Énoncé proposé a -
Recopiez à l'identique les lignes à traiter, en commençant par celle qui contient « Click the yellow minimize button » et en terminant par celle qui contient « Action: click(477, 347) ».

Extrait source -
___

Le mercredi nous avons eu droit à quelques gros grains (comprendre: de la pluie). Pendant qu’ils prennent leur petit déjeuner à l’intérieur je suis seul à la barre, sous la pluie. Lorsque Jean-Louis vient prendre le relais, ils n’ont même pas fait leur vaisselle, je m’en occupe, surtout ne pas faire trop de vagues au milieu de l’Atlantique, il faut préserver un semblant de bonne ambiance même si le comportement des deux « marins » est inadmissible. Ils ne font presque jamais à manger, ne se mouillent presque pas les mains pour faire la vaisselle et ne participent pas aux réparations du pilote. Alors qu’ils prennent tranquillement leur café, je tiens la barre. Une fois qu’ils ont terminé ils veulent que nous démontions la barre, la courroie rafistolée à lâché, nous allons remettre la courroie distendue, c’est mieux que rien. Je dis à Eric que j’ai envie de prendre un petit café moi aussi, que j’ai besoin d’un quart d’heure. Il me dit qu’il veut qu’on s’occupe du pilote tout de suite, je ne cède pas, ça clache un peu, il mérite une bonne paire de claque.
Lorsqu’il pleut nous en profitons pour nous doucher sur le pont, l’eau de pluie (de l’eau douce!!) ruisselle sur nos corps, on se place sous la grand voile pour en récupérer le plus possible.

___

Énoncé proposé b -
Dans le récit de traversée, où les navigateurs se placent-ils pour récupérer le plus possible d'eau de pluie ?

___

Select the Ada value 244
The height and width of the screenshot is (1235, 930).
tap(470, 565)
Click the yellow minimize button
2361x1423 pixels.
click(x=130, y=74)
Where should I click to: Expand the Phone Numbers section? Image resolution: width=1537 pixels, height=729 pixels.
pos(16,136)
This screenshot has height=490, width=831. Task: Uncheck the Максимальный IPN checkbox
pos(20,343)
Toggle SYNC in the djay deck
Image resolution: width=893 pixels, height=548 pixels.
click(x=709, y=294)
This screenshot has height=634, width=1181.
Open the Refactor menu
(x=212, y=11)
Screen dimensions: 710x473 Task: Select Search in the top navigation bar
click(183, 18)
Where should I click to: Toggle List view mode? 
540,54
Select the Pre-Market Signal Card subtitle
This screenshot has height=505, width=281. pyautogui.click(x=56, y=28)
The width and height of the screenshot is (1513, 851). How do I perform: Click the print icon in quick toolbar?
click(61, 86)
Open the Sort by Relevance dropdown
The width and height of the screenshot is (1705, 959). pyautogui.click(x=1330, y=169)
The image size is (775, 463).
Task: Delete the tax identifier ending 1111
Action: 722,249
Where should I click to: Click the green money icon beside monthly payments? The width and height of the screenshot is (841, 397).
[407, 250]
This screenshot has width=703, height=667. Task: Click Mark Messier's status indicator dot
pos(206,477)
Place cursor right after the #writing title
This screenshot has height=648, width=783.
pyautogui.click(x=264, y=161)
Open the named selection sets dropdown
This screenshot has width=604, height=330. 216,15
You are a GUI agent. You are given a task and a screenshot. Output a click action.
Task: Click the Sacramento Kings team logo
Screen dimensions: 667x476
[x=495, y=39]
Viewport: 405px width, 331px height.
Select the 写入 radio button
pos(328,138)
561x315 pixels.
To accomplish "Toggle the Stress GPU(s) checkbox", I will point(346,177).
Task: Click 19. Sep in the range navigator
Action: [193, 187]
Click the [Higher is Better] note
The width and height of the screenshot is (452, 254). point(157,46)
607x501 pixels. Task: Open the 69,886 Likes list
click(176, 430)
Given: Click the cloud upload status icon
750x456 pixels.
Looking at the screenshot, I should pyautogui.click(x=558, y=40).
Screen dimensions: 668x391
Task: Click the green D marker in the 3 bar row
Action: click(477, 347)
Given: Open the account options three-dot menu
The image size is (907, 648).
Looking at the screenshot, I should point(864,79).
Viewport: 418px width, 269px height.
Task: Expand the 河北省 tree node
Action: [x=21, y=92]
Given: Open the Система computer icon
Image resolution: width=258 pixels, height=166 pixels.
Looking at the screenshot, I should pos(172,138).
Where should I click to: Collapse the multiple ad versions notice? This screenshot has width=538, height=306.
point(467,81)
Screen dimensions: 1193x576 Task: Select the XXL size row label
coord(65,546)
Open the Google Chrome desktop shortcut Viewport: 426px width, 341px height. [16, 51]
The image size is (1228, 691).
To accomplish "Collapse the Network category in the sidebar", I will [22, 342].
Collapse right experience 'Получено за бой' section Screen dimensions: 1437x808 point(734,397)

___

Résultat de la tâche a -
Click the yellow minimize button
2361x1423 pixels.
click(x=130, y=74)
Where should I click to: Expand the Phone Numbers section? Image resolution: width=1537 pixels, height=729 pixels.
pos(16,136)
This screenshot has height=490, width=831. Task: Uncheck the Максимальный IPN checkbox
pos(20,343)
Toggle SYNC in the djay deck
Image resolution: width=893 pixels, height=548 pixels.
click(x=709, y=294)
This screenshot has height=634, width=1181.
Open the Refactor menu
(x=212, y=11)
Screen dimensions: 710x473 Task: Select Search in the top navigation bar
click(183, 18)
Where should I click to: Toggle List view mode? 
540,54
Select the Pre-Market Signal Card subtitle
This screenshot has height=505, width=281. pyautogui.click(x=56, y=28)
The width and height of the screenshot is (1513, 851). How do I perform: Click the print icon in quick toolbar?
click(61, 86)
Open the Sort by Relevance dropdown
The width and height of the screenshot is (1705, 959). pyautogui.click(x=1330, y=169)
The image size is (775, 463).
Task: Delete the tax identifier ending 1111
Action: 722,249
Where should I click to: Click the green money icon beside monthly payments? The width and height of the screenshot is (841, 397).
[407, 250]
This screenshot has width=703, height=667. Task: Click Mark Messier's status indicator dot
pos(206,477)
Place cursor right after the #writing title
This screenshot has height=648, width=783.
pyautogui.click(x=264, y=161)
Open the named selection sets dropdown
This screenshot has width=604, height=330. 216,15
You are a GUI agent. You are given a task and a screenshot. Output a click action.
Task: Click the Sacramento Kings team logo
Screen dimensions: 667x476
[x=495, y=39]
Viewport: 405px width, 331px height.
Select the 写入 radio button
pos(328,138)
561x315 pixels.
To accomplish "Toggle the Stress GPU(s) checkbox", I will point(346,177).
Task: Click 19. Sep in the range navigator
Action: [193, 187]
Click the [Higher is Better] note
The width and height of the screenshot is (452, 254). point(157,46)
607x501 pixels. Task: Open the 69,886 Likes list
click(176, 430)
Given: Click the cloud upload status icon
750x456 pixels.
Looking at the screenshot, I should pyautogui.click(x=558, y=40).
Screen dimensions: 668x391
Task: Click the green D marker in the 3 bar row
Action: click(477, 347)

Résultat de la tâche b -
Sous la grand voile.